You might try turning Notifications on the mini off for the services you want to be sure to see elsewhere; running different versions of macOS on your other two Macs might also be a contributing factor. I’d bet with some tuning, you could get reliable Calendar and Reminder alerts where you want them.

I think you’d adore the from-notifications alert options for snooze/deferment/marking that Due for iOS/watchOS offers; the newest major release was a GAME CHANGER for action on items from the Lock Screen and Watch while in the move.

+1 to this.

frederico wrote:

“At a certain point, you have to just ask if trying to roll your own can possibly be worth even $10.”

I’m more than happy to pay money for what works. What I’m no longer willing to do is pay money for pigs in pokes; I’ve been disappointed too many times. At $1, I’ll still sometimes bite, but much more rarely than I used to. I once totaled up all of the $1 App Store gambles I took over the years, and it was…disturbing. There’s a reason why Apple makes it non-trivial to do that sum.

I also never stated the magnitude of the problem: I have all of about ten reminders that I need, plus an occasional one-off. One daily (which is generally the one that doesn’t work, but that I most need to work), the rest scattered between weekly, monthly, and yearly. So most solutions are horrible overkill for me.

“I’ll bet dollars to donuts it’s because your mini is effectively taking priority and “stealing” the notifications;”

The mini (2011, el cap) is the only one that works (by accident?) but it’s no longer my primary mac, so I don’t often see them. Snow Leopard is the most bizarre; it lives on a 2010 Mac Pro, and currently has only that one reminder, because it’s so weird I can’t bring myself to kill it. It also long predates the current notification manager. The Sierra iMac, which is the one that I need to work, has only that one reminder on it just now, so if one entry is overload the OS has real problems.

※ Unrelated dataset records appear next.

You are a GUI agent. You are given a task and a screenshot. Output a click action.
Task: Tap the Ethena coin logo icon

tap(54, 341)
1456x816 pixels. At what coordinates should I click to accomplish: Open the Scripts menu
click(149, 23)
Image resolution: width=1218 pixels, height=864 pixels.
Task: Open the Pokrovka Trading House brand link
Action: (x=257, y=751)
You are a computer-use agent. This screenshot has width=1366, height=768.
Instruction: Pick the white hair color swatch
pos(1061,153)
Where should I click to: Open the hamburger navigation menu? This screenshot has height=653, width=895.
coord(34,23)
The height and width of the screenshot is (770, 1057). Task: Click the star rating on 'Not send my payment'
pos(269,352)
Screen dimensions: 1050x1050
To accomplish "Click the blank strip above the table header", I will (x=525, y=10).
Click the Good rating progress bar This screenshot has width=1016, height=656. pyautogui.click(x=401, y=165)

I turn off all notifications for every app that I can; I have near zero tolerance for them. The only mac that gets a (comparative) lot of notifications is the server mini (2014 el cap). It gets the backup and a few other housekeeping notifications with no problems as far as I can tell. Maybe the take home message is that I should go back to El Cap even if I have to run it in a VM? :slight_smile:

Right now the race is mostly between Mac Due plus Growl (thanks!) or iOS Due with the watch app (more thanks!) I have to think some about how I really feel about using the watch for everything.